« June 2006 | Main | August 2006 »

July 31, 2006

Building Scalable Web Sites

I've been reading one of O'Reilly latest books, Building Scalable Web Sites, by Cal Henderson, of Flickr-fame.

If you do websites for a living, and better yet, if you do medium-sizes one, this is a book to read. It packs an amazing amount of info, covering topics from development environments, i10n, L8n, and data integrity, up to bottlenecks, scaling web applications and statistics, monitoring and alerting.

I'm picking up a lot of good tidbits and validation. At work, we where naturally moving to a deploy process very similar to the one described in this book. The use of SCM systems, and the integration of those with a ticketing system and Wiki are also gaining grown there.

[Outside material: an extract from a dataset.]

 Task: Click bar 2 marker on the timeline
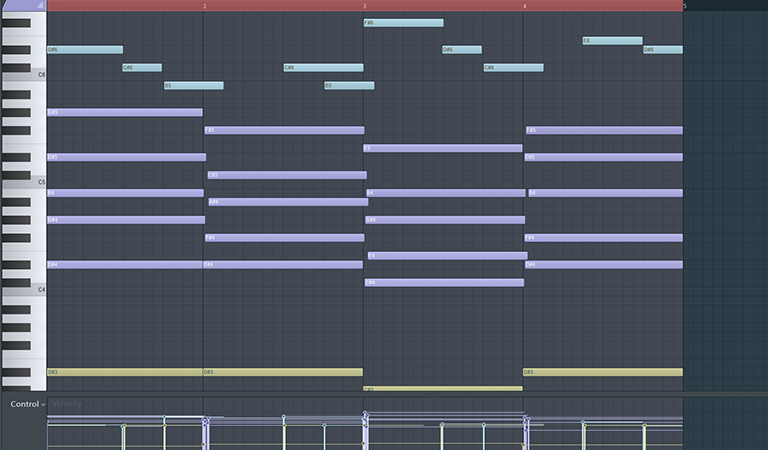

I'm at the end of chapter 6, about Email, but I did a fast read over the entire book first.

Definitively, highly recommended.

July 27, 2006

Not fast enough

Sometimes, you're just not fast enough.

Last week I was talking with Joel Bernstein about the best way to host web applications written in Perl, for example using Catalyst.

My current setup uses Perlbal as a front-end, and then Apache+mod_perl in the back-end. I've also tried lighttpd with FastCGI, but I was not at all happy with the overall results.

Our first idea was to strip down Perlbal, plug in a FastCGI server, and let it talk to a bunch of FastCGI instances started using FastCGI::ProcessManager.

I looked at the code of Perlbal last week, and it has all the HTTP bits pretty much glued into the core, so supporting a new protocol seemed a major re-factoring job.

With that I turned to a second plan: implement with Danga::Socket, the fast socket framework that uses epoll/kqueue, a small HTTP server that powers our application, and keep using Perlbal for balancing between back-ends. That was my plan at the end of that night, and I started pulling stuff from Perlbal to do it.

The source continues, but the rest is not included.